The Wang Lab focusses on the crosstalk between cancer cells and the tumor microenvironment (TME) and its influences on cancer progression, metastasis and therapy resistance at the molecular and cellular levels. We use a multi-disciplinary approach to define how epigenetic and metabolic programs are rewired in cancer and how we can effectively target these aberrant epigenetic and metabolic pathways to treat human cancer. This work spans the areas of epigenetics, cancer metabolism, the tumor microenvironment and immunometabolism using novel genetic mouse models, proteomics, epigenomics, metabolomics and cutting-edge single cell technology. Ultimately, we aim to translate our findings into novel targeted therapies for cancer.
Our current work largely focuses on four major areas:
- The role of myeloid-derived suppressor cells in cancer progression, metastasis, and therapeutic resistance
Previously, we demonstrated that targeting the Yap1-dependent infiltration of myeloid-derived suppressor cells (MDSCs) into tumors can be an effective therapeutic approach in advanced prostate cancer. Part of our ongoing work is to (a) investigate the role of MDSCs in the development of castration-resistant prostate cancer, (b) elucidate the molecular mechanisms by which MDSCs suppress anti-tumor immunity, (c) identify novel therapeutic targets in MDSCs and develop inhibitors and (d) identify effective combination therapy using MDSCs targeting agent and immune checkpoint inhibitors.

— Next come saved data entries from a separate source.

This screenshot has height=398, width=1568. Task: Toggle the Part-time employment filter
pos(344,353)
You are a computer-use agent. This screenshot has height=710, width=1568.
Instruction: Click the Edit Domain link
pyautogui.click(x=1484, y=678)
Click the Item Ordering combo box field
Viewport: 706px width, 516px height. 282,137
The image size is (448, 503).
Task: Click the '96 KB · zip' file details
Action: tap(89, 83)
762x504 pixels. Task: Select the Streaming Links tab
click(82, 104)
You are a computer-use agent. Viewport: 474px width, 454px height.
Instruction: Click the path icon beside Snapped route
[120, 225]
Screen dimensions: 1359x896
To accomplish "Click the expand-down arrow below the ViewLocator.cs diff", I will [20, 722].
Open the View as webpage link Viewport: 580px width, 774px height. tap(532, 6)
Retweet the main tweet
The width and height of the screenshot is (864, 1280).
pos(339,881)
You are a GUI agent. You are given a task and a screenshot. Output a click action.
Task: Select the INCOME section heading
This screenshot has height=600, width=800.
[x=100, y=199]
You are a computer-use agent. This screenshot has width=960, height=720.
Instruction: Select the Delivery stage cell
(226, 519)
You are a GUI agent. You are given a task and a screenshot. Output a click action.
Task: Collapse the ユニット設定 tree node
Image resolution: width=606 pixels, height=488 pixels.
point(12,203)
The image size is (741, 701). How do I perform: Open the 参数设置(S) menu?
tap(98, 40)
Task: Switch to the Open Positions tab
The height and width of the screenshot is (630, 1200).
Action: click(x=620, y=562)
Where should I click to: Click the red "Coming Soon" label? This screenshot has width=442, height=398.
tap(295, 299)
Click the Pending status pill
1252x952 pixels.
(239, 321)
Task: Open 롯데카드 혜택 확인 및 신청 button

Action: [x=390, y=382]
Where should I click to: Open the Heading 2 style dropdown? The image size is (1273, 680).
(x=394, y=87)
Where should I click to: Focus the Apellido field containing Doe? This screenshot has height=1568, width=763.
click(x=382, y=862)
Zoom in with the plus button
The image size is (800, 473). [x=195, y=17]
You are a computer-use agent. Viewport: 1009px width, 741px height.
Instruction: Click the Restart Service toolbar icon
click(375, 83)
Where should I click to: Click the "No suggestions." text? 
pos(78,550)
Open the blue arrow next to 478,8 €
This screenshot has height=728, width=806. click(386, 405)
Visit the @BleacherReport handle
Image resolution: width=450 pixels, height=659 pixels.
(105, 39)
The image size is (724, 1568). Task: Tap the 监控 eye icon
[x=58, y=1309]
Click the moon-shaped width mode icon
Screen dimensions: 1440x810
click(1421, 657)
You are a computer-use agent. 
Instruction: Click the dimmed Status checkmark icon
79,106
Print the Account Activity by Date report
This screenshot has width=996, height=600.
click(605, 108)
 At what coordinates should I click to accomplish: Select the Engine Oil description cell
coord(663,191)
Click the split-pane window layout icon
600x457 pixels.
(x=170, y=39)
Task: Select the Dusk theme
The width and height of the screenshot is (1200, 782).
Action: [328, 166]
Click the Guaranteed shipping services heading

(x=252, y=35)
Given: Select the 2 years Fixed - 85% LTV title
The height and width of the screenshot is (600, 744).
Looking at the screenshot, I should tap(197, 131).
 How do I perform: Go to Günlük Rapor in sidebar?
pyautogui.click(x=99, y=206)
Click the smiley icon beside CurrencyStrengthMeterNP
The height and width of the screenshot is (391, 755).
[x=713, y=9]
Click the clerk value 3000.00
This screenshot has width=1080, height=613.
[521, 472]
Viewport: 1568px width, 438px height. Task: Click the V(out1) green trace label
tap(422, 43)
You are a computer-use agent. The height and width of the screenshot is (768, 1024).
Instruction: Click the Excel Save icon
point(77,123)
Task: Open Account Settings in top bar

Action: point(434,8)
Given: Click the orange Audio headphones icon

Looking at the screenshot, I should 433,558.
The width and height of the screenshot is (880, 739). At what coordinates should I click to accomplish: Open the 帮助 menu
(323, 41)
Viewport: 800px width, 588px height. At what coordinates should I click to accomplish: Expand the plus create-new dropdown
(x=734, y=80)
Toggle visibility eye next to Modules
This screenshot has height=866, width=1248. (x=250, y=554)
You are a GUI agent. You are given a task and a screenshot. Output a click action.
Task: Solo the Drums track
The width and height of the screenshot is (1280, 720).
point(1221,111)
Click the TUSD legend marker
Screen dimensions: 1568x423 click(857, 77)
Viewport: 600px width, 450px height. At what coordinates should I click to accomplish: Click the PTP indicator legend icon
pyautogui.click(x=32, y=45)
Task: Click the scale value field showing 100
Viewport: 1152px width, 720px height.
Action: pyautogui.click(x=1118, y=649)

- The role of epigenetic regulators in driving cancer progression cells, metastasis, and therapeutic resistance, with a focus on histone lysine demethylases, histone lysine methyltransferases, and chromatin remodelers
We recently identified histone lysine demethylase KDM4A as an epigenetic driver of tumor progression in neuroendocrine prostate cancer (NEPC), one of the most lethal subtypes of advanced prostate cancer that lacks effective therapy. We continue to study the functions of KDM4A in NEPC and examine the efficacy of KDM4A targeting agents as monotherapy and combination therapy. Also, we investigate how the epigenetic programs drive prostate cancer metastasis to bone and liver, the major metastatic sites for prostate adenocarcinoma and NEPC.
- The role of immunometabolism dysregulation in cancer progression, metastasis, and therapeutic resistance
Immunometabolism refers to the intricate interplay between immune and metabolic pathways that plays a crucial role in health and disease, including cancer. Recent studies have shown that metabolic reprogramming, a hallmark of cancer, results in metabolic stress in T cells, leading to a cold immune tumor microenvironment (TME) that severely limits the efficacy of T cell–based immunotherapy. Thus, targeting dysregulated metabolic pathways has emerged as a promising therapeutic strategy in cancer, potentially enhancing the response of patients to immunotherapy, including patients with prostate cancer (PCa). We will focus on metabolic reprogramming in neuroendocrine prostate cancer (NEPC) and MDSCs.
- Development of clinically relevant genetic mouse models for upper tract urothelial cancer (UTUC) and the study of molecular and cellular mechanisms driving UTUC progression
We are developing genetic mouse models harboring genetic aberrations commonly seen in human UTUC. We will use our UTUC genetic mouse models and human UTUC cell lines/organoids to identify driver oncogenes/tumor suppressor genes in UTUC progression and therapeutic resistance.